There’s been a wonderful surge in messaging around mental health over the last few years. More than ever, people are encouraged to be vulnerable and speak up.
But what happens when you bravely open up, only to find that no one is listening properly? That when you venture out of your shell, you are lectured, given unsolicited advice or simply ignored? What happens when you bare your soul and end up feeling worse than you did before – judged, pitied or misunderstood?
I believe that the call for people to speak up and share their mental health challenges must be matched by a conversation around what effective support and skillful listening looks, sounds and feels like through the eyes of those who are suffering (read: most of us).

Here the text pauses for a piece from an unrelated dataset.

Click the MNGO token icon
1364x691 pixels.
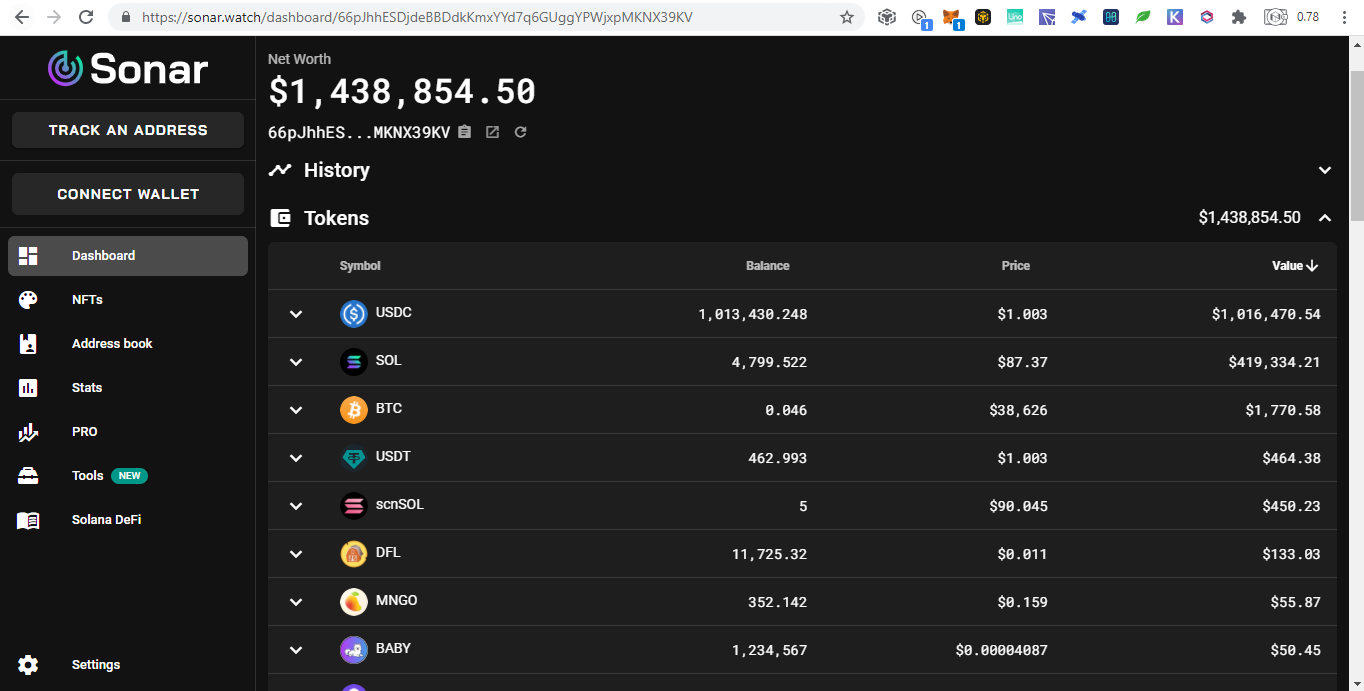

Listening fully and deeply can be really hard. But it is such a gift when you do.
People are yearning to be seen, heard and accepted. We are hungry for real connection that comes with vulnerability, not another plastic toy from Kmart. Something magical happens when we are given permission to speak of all our brokenness: we discover that, underneath the surface chop of our crappy habits, patterns and beliefs, we are not broken at all.

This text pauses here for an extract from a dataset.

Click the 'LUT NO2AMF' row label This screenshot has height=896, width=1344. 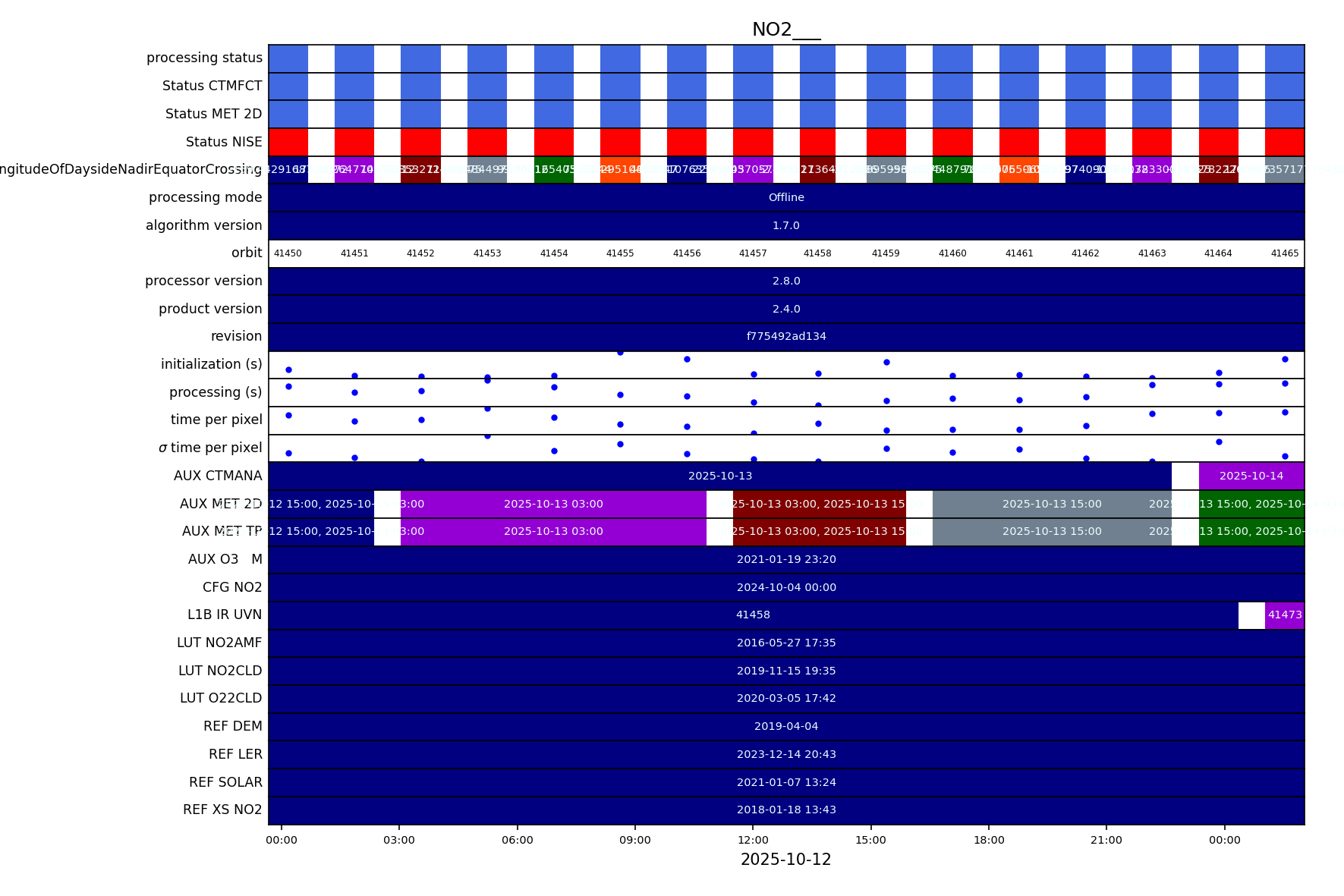pos(219,643)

Slowly, with time, we are pieced back together, able to walk in the world with a sparkle in our eyes, laden with the gifts that come from facing darkness and returning to the light, ready to pass the gift of genuine presence on to others.
Christmas is a season that amplifies mental health challenges for so many. It is a time when the sting of divorce, dysfunctional family dynamics, depression and anxiety come to the forefront, bought on by the pressure for everything to be picture perfect.
This year (possibly the weirdest, wildest year ever), let’s focus on what matters – connecting with and supporting ourselves and those we love.
Here’s how to hone your listening skills so you can be fully present to your loved ones this Christmas:
– Set an intention to listen more than you speak. Notice how this feels in your body.
– Adopt a curious mindset. Instead of judging according to your model of the world, why not grow curious about someone else’s?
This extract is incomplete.